📓 LlamaIndex Quickstart¶
In this quickstart you will create a simple Llama Index app and learn how to log it and get feedback on an LLM response.
For evaluation, we will leverage the "hallucination triad" of groundedness, context relevance and answer relevance.
# pip install trulens_eval llama_index openai
Add API keys¶
For this quickstart, you will need Open AI and Huggingface keys. The OpenAI key is used for embeddings and GPT, and the Huggingface key is used for evaluation.
import os
os.environ["OPENAI_API_KEY"] = "sk-..."
Import from TruLens¶
from trulens_eval import Tru
tru = Tru()
Download data¶
This example uses the text of Paul Graham’s essay, “What I Worked On”, and is the canonical llama-index example.
The easiest way to get it is to download it via this link and save it in a folder called data. You can do so with the following command:
!wget https://raw.githubusercontent.com/run-llama/llama_index/main/docs/docs/examples/data/paul_graham/paul_graham_essay.txt -P data/
Create Simple LLM Application¶
This example uses LlamaIndex which internally uses an OpenAI LLM.
from llama_index.core import VectorStoreIndex, SimpleDirectoryReader
documents = SimpleDirectoryReader("data").load_data()
index = VectorStoreIndex.from_documents(documents)
query_engine = index.as_query_engine()
Send your first request¶
response = query_engine.query("What did the author do growing up?")
print(response)
Initialize Feedback Function(s)¶
from trulens_eval.feedback.provider import OpenAI
from trulens_eval import Feedback
import numpy as np
# Initialize provider class
provider = OpenAI()
# select context to be used in feedback. the location of context is app specific.
from trulens_eval.app import App
context = App.select_context(query_engine)

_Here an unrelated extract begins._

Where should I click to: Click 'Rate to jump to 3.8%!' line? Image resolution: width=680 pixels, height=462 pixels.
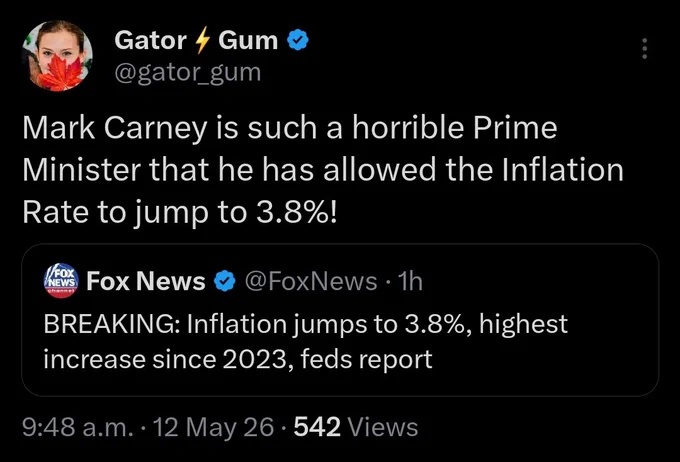pos(180,212)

from trulens_eval.feedback import Groundedness
grounded = Groundedness(groundedness_provider=OpenAI())
# Define a groundedness feedback function
f_groundedness = (
Feedback(grounded.groundedness_measure_with_cot_reasons)
.on(context.collect()) # collect context chunks into a list
.on_output()
.aggregate(grounded.grounded_statements_aggregator)
)
# Question/answer relevance between overall question and answer.
f_answer_relevance = (
Feedback(provider.relevance)
.on_input_output()
)
# Question/statement relevance between question and each context chunk.
f_context_relevance = (
Feedback(provider.context_relevance_with_cot_reasons)
.on_input()
.on(context)
.aggregate(np.mean)
)
Instrument app for logging with TruLens¶
from trulens_eval import TruLlama
tru_query_engine_recorder = TruLlama(query_engine,
app_id='LlamaIndex_App1',
feedbacks=[f_groundedness, f_answer_relevance, f_context_relevance])
# or as context manager
with tru_query_engine_recorder as recording:
query_engine.query("What did the author do growing up?")
Retrieve records and feedback¶
# The record of the app invocation can be retrieved from the `recording`:
rec = recording.get() # use .get if only one record
# recs = recording.records # use .records if multiple
display(rec)
tru.run_dashboard()
# The results of the feedback functions can be rertireved from
# `Record.feedback_results` or using the `wait_for_feedback_result` method. The
# results if retrieved directly are `Future` instances (see
# `concurrent.futures`). You can use `as_completed` to wait until they have
# finished evaluating or use the utility method:
for feedback, feedback_result in rec.wait_for_feedback_results().items():
print(feedback.name, feedback_result.result)
# See more about wait_for_feedback_results:
# help(rec.wait_for_feedback_results)
records, feedback = tru.get_records_and_feedback(app_ids=["LlamaIndex_App1"])
records.head()
tru.get_leaderboard(app_ids=["LlamaIndex_App1"])
Explore in a Dashboard¶
tru.run_dashboard() # open a local streamlit app to explore
# tru.stop_dashboard() # stop if needed
Alternatively, you can run trulens-eval
from a command line in the same folder to start the dashboard.